For China, Afghanistan has economic and strategic value. Beijing leaders have repeatedly called on the Taliban to prevent terrorists from planning attacks on China and consider strong economic ties essential to ensure stability. They also see an opportunity to invest in the country’s mining sector, which can then be transported to China-funded infrastructure that includes around $ 60 billion in projects in neighboring Pakistan.
Unexplored mineral deposits
US officials estimated in 2010 that Afghanistan had $ 1 trillion in unexplored mineral deposits, and the Afghan government said they were worth three times as much. They include vast reserves of lithium, rare earths and copper – materials essential to the global transition to green energy. But fragile infrastructure in the landlocked country, along with a lack of security, has hampered efforts to mine and profit from the reserves.
The Taliban takeover comes at a critical time for the battery materials supply chain: producers look to invest in more upstream assets to secure lithium supply before what Macquarie called a “shortfall perpetual”. The United States, Japan and Europe are seeking to reduce their dependence on China for rare earths, which are used in items such as permanent magnets, although the measures are expected to take years and require millions of dollars in government support.
A major problem for the Taliban is the lack of qualified policymakers, according to Nematullah Bizhan, a former economic adviser to the finance ministry.
“In the past, they appointed unqualified people to key specialist positions, such as the finance ministry and the central bank,” said Bizhan, now a senior lecturer in public policy at Australian National University. “If they do the same, it will have negative implications for the economy and growth in Afghanistan. “
Officially, the Afghan economy has grown rapidly in recent years as billions in aid have flooded the country.

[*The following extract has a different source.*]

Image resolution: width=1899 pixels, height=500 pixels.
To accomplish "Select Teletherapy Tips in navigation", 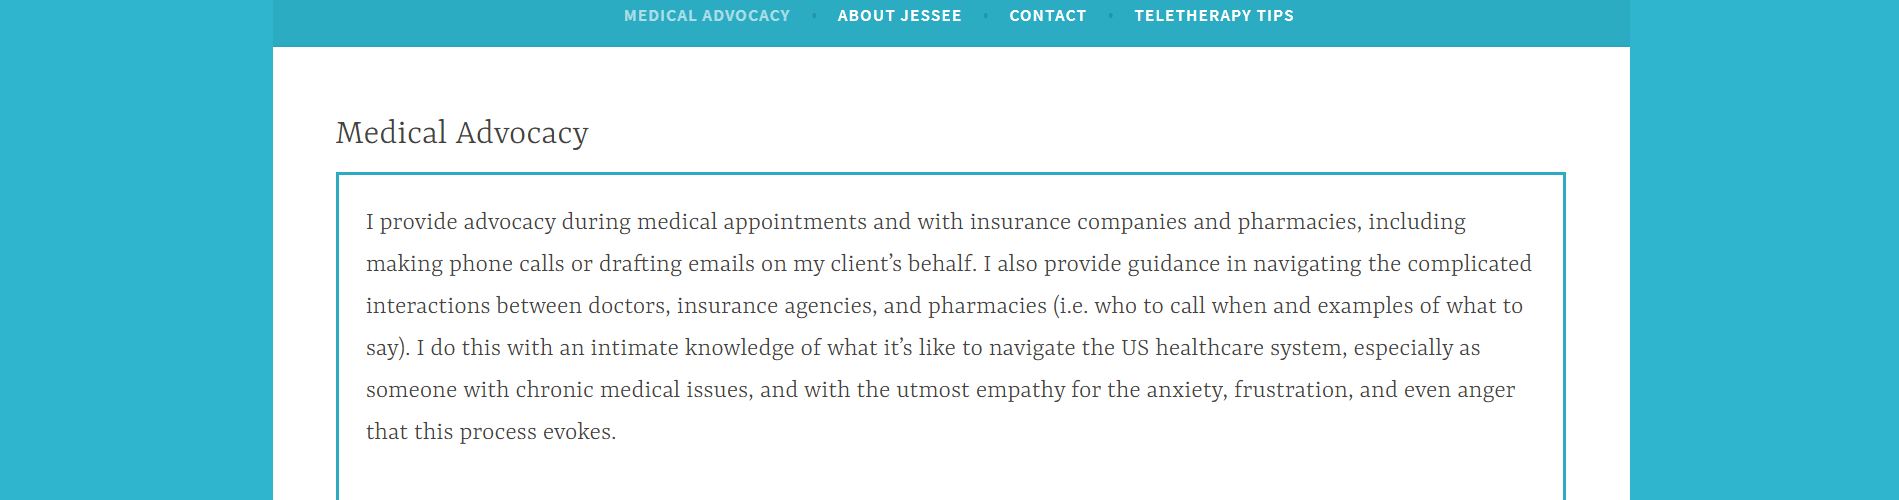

But that expansion has fluctuated with donor assistance, showing “how artificial and therefore unsustainable the growth has been,” according to a recent report by the US Inspector General for the Reconstruction of Afghanistan.
China has already been burned. In the mid-2000s, investors led by state-owned Metallurgical Corp. of China Ltd. won a bid of nearly $ 3 billion to mine copper in Mes Aynak, near Kabul. He still hasn’t seen an exit due to a series of delays ranging from security concerns to the discovery of historic artifacts, and there is still no rail or power station. The MCC said in its 2020 annual report that it was negotiating with the Afghan government over the mining contract after earlier saying it was not economically viable.
The Taliban are trying to show the world that they have changed from their oppressive regime of the 1990s, saying they welcome foreign investment from all countries and will not allow terrorists to use Afghanistan as a base. Janan Mosazai, a former Afghan ambassador to Pakistan and China who joined the private sector in 2018, sees “huge opportunities for the Afghan economy to take off” if the Taliban prove they are serious about “talking about words to deeds “.